═══ Entries provided

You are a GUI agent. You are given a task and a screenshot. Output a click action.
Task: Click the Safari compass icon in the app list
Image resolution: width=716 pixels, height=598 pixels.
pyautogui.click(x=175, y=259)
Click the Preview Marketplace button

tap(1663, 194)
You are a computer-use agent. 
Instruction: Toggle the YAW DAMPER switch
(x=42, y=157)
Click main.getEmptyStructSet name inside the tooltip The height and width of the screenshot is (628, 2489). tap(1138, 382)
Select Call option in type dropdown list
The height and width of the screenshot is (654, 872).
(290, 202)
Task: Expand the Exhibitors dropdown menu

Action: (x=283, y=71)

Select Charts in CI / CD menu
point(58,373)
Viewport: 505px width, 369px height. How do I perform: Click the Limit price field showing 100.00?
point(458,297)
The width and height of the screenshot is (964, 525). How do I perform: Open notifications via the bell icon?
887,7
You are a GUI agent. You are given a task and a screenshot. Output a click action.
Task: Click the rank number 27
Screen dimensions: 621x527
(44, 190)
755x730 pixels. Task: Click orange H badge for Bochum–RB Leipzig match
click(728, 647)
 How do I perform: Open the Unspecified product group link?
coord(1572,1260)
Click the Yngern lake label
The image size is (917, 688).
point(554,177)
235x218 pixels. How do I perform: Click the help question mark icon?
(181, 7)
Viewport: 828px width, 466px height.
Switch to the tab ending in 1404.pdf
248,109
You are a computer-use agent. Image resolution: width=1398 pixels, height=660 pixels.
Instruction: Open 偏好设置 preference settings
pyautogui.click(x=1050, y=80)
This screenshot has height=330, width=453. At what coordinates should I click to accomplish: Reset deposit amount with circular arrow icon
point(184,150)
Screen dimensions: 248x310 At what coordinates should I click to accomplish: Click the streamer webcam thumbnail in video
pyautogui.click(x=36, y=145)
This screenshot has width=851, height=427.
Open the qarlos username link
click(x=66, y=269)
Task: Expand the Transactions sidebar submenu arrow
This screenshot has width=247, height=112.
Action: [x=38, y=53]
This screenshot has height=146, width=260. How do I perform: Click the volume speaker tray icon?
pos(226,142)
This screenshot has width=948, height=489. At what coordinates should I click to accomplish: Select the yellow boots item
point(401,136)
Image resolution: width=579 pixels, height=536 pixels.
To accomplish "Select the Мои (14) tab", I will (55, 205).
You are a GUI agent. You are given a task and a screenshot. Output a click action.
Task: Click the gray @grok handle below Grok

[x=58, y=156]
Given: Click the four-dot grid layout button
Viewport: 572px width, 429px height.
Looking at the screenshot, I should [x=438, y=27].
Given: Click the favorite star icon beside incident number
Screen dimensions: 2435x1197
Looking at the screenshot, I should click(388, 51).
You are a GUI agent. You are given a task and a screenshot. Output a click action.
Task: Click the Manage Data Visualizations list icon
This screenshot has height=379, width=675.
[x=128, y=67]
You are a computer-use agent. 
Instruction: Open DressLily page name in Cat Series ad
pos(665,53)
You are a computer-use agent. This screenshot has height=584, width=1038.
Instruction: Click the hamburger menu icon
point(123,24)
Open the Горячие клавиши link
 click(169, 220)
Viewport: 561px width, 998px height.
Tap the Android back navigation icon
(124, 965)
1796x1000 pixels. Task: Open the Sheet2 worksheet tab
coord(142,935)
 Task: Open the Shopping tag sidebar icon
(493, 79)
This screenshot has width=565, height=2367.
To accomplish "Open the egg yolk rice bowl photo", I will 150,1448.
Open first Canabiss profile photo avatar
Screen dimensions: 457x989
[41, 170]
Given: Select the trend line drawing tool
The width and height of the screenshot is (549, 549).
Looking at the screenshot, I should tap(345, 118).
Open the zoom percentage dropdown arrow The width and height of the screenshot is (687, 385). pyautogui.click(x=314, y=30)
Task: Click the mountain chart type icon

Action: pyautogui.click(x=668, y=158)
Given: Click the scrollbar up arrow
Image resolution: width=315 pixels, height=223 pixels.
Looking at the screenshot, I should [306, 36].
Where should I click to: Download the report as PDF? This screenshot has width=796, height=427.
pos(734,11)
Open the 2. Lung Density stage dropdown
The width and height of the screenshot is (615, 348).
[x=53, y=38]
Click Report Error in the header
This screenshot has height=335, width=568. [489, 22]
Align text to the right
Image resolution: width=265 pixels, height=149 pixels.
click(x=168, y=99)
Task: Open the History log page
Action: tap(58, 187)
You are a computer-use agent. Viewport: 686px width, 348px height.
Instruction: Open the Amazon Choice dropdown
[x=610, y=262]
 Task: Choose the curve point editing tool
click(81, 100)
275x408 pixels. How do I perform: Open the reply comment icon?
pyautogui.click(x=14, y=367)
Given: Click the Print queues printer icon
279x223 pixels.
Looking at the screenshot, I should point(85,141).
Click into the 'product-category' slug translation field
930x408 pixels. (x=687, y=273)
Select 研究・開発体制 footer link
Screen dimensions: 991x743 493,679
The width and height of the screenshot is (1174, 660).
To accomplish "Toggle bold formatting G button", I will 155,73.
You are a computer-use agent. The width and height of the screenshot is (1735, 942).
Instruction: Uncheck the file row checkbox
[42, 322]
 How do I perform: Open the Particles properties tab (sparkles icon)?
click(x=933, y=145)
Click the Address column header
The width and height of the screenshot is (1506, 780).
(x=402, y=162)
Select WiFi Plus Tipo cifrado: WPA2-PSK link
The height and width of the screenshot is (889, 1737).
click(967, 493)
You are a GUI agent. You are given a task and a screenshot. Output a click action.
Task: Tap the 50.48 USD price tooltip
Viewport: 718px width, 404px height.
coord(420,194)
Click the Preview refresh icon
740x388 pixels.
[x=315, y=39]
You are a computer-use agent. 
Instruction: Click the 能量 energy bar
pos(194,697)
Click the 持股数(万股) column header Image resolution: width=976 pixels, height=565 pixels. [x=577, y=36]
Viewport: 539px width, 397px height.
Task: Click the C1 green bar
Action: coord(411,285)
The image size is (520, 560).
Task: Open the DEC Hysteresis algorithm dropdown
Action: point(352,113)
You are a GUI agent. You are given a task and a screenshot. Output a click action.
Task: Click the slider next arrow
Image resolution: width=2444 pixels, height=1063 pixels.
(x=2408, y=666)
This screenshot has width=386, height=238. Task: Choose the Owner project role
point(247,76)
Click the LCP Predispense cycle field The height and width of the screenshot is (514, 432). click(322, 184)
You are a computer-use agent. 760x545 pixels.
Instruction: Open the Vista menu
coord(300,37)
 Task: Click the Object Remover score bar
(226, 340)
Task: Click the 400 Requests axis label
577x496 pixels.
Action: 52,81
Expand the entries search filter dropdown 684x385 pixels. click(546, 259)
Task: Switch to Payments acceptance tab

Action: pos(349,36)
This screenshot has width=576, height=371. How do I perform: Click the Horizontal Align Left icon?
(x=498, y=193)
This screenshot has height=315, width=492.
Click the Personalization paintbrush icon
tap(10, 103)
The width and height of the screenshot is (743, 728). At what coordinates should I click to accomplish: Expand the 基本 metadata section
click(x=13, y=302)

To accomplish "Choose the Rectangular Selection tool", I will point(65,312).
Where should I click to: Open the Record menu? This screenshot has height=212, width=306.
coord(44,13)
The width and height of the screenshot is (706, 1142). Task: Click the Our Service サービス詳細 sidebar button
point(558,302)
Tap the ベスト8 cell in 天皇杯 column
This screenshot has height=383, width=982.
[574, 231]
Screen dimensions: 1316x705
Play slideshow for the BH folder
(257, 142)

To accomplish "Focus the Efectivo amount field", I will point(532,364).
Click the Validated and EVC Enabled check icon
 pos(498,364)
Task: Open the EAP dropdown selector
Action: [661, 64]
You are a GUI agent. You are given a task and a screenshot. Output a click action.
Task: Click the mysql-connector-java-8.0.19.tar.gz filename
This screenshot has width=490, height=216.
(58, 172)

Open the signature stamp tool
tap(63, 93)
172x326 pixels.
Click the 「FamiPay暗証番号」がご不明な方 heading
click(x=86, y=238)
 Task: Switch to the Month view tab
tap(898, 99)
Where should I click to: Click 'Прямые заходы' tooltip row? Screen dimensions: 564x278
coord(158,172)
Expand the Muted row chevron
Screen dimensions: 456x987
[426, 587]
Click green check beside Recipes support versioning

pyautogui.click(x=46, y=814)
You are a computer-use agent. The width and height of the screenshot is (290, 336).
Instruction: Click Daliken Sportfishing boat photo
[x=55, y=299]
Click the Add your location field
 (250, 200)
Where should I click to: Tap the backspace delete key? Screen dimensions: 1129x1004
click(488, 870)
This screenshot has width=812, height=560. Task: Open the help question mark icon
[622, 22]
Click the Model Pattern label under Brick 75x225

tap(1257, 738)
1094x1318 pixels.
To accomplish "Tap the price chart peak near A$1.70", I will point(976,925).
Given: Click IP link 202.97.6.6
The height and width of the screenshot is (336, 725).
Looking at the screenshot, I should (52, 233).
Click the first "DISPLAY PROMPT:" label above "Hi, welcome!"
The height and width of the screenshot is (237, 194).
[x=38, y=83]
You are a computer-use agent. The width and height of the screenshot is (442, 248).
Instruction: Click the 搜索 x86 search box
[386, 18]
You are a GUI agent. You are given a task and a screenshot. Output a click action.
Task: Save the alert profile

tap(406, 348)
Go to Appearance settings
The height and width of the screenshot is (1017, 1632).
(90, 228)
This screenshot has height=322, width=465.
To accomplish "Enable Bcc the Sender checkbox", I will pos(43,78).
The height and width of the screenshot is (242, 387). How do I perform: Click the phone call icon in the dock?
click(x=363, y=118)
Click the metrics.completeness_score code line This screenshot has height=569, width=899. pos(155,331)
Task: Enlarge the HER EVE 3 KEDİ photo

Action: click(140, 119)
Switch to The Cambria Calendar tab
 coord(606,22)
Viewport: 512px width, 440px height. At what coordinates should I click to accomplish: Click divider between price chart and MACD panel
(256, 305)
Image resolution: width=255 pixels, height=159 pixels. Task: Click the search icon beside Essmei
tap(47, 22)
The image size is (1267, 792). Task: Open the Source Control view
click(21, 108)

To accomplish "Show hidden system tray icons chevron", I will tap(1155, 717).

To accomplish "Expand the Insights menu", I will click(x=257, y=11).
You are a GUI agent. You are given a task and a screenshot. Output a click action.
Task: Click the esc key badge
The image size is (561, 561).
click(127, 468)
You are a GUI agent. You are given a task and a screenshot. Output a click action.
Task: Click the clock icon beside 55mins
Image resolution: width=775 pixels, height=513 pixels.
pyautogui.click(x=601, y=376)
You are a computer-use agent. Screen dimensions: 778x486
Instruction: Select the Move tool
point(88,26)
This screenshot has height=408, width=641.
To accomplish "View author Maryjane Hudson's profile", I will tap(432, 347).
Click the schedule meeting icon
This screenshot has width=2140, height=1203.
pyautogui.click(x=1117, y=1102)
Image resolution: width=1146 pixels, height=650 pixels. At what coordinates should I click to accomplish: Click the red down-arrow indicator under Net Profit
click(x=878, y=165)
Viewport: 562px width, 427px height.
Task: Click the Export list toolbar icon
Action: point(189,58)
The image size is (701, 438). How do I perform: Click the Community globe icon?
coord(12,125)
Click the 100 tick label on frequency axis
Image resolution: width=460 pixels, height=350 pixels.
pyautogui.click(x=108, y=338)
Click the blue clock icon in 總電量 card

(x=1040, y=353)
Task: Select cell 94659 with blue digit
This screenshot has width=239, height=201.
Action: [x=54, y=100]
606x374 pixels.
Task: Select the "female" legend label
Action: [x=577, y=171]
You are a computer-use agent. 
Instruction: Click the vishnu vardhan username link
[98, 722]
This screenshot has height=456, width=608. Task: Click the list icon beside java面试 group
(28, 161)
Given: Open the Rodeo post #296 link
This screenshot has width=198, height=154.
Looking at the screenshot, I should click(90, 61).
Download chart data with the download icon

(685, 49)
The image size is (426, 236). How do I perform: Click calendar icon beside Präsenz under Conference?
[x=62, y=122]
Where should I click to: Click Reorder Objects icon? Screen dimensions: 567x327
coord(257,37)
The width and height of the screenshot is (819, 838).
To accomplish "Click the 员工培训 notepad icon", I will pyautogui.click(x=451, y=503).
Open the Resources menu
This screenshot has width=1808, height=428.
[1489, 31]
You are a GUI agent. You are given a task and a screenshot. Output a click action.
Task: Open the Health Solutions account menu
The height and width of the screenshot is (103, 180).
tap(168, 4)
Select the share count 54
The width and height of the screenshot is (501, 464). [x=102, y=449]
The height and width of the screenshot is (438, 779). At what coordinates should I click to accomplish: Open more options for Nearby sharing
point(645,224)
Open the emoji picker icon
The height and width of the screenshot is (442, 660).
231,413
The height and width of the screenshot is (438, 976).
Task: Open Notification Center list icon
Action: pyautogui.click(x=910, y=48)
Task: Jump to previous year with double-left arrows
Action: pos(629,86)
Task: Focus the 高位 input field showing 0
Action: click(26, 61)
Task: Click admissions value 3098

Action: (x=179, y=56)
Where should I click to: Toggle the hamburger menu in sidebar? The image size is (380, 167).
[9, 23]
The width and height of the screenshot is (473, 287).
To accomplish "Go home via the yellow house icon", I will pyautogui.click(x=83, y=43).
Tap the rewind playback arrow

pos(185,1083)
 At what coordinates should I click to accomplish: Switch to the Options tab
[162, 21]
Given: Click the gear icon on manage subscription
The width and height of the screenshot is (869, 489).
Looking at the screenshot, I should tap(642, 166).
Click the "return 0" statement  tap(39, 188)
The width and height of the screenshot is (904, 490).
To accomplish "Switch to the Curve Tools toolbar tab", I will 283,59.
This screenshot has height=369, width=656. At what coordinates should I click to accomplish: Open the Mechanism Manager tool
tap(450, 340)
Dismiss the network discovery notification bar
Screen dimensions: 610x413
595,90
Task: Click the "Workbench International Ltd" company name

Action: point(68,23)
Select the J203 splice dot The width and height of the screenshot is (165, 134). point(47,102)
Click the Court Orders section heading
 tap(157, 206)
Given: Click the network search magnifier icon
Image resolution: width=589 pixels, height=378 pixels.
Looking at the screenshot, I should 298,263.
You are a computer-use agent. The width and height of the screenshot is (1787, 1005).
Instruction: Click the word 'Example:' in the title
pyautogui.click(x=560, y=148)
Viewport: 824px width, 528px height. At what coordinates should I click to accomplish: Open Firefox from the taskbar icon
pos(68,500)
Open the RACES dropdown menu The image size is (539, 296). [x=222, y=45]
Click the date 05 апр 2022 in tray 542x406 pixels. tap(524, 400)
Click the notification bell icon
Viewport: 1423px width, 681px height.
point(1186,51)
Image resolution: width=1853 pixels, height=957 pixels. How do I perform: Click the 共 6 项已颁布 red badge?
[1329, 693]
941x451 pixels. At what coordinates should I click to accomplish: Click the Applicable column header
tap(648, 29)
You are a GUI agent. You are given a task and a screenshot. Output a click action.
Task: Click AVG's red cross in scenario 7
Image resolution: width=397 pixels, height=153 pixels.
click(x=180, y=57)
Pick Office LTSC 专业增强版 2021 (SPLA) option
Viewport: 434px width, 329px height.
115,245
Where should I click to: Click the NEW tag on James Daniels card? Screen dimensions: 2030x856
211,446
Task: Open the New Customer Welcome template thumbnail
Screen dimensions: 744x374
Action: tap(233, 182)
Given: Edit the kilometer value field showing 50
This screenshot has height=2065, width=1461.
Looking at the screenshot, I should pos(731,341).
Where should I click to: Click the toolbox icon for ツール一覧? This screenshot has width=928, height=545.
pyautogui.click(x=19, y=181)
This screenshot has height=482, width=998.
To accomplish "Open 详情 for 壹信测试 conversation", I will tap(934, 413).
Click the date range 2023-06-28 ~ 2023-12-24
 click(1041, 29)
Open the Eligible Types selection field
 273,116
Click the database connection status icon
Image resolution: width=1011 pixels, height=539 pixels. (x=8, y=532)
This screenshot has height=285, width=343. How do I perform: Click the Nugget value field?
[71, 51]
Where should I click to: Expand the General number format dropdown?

══════

Task directions: Convert the records from the line with "Pick Office LTSC 专业增强版 2021 (SPLA) option" to the line with "pyautogui.click(x=19, y=181)" into a two-column CSV headed entry_text and answer. Give one row per record, with each value in its own quoted field and line breaks replaced by spaces.

Solution for this exercise:
entry_text,answer
"Pick Office LTSC 专业增强版 2021 (SPLA) option Viewport: 434px width, 329px height.","115,245"
"Where should I click to: Click the NEW tag on James Daniels card? Screen dimensions: 2030x856","211,446"
"Task: Open the New Customer Welcome template thumbnail Screen dimensions: 744x374","Action: tap(233, 182)"
"Given: Edit the kilometer value field showing 50 This screenshot has height=2065, width=1461.","Looking at the screenshot, I should pos(731,341)."
"Where should I click to: Click the toolbox icon for ツール一覧? This screenshot has width=928, height=545.","pyautogui.click(x=19, y=181)"